Russland-Reportage
Die polarisierte Provinz: Eindrücke aus der Stadt Twer
Auch außerhalb von Moskau sind die politischen Erschütterungen rund um den Fall Nawalny zu spüren. Zwar überwiegt in den Regionen nach wie vor Apathie, doch die Konflikte nehmen zu. Ein Besuch in der Stadt Twer.

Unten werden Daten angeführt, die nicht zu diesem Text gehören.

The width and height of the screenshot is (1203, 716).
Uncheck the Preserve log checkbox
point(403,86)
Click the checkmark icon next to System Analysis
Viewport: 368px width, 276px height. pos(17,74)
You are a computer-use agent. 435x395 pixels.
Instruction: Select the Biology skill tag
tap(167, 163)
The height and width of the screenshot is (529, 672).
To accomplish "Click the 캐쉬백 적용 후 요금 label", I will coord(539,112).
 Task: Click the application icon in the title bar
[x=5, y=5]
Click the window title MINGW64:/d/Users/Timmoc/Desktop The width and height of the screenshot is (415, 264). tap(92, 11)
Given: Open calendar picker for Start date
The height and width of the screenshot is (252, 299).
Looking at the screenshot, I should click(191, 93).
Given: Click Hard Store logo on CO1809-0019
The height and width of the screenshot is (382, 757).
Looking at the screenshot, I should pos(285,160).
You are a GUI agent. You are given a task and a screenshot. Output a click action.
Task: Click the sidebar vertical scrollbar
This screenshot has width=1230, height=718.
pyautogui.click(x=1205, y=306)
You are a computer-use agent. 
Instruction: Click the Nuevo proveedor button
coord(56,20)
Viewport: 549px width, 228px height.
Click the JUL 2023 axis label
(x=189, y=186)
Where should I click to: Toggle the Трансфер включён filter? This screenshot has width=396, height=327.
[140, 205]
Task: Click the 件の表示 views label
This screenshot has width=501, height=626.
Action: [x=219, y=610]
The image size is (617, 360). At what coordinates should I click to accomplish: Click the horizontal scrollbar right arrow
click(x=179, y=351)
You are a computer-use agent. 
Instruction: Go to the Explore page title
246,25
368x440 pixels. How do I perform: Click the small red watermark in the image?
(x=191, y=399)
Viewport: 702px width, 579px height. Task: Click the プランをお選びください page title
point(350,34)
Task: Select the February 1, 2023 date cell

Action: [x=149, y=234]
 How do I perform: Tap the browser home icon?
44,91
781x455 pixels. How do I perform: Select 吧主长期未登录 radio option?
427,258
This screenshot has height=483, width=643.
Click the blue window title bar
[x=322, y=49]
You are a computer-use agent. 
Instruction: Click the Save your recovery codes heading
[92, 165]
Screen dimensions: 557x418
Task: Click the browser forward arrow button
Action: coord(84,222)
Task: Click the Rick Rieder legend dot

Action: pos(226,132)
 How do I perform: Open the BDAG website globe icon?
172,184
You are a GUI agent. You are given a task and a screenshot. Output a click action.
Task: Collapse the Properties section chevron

Alexej Nawalny am 5. Februar im Bezirksgericht Babuskinsky: In vielen Städten in den russischen Regionen gingen Menschen nach der Festnahme des Kremlkritikers auf die Straße Foto: dpa/AP/Uncredited/Babuskinsky District Court
Keiner der beiden Männer will den Mund aufmachen. Die Fragen sind heikel: die Haftstrafe für Alexej Nawalny, der Palast des Präsidenten, die Proteste. „Wir leben in einem recht totalitären Staat. Da schweigt man besser“, sagt der Jüngere. In der lichtdurchfluteten Markthalle verkauft er goldgelben Honig in großen Trögen: Wiesenhonig, Lindenhonig, Buchweizenhonig. Sein Kunde, ein 62-Jähriger in schwarzer Freizeitkluft, lässt sich gleich mehrere Plastikeimer geben. Pensionisten in Twer bekämen an die 100 Euro Pension. Gerade habe er noch Geld. Und dann sprudelt es aus ihm heraus. Warum Menschen wie er kein normales Leben führen könnten, fragt der Mann, wenn doch russische Staatsfirmen wie Gazprom Milliarden verdienten. Eine Ungerechtigkeit. Nawalnys Doku? Natürlich hat er sie gesehen. Wladimir Putin sei Besitzer des Palastes, ist er überzeugt. „Und wenn schon“, wendet der Honigverkäufer ein. „Immerhin ist er Präsident.“ Es sei nichts dagegen einzuwenden, wenn der Kreml-Chef das Gebäude mit ehrlich verdientem Geld gebaut habe. Ist das so? Schulterzucken. „Schau dir Merkel an“, wendet sein Kunde ein. „Die lebt in einer Wohnung und geht selbst einkaufen.“ Unvorstellbar für russische Politiker.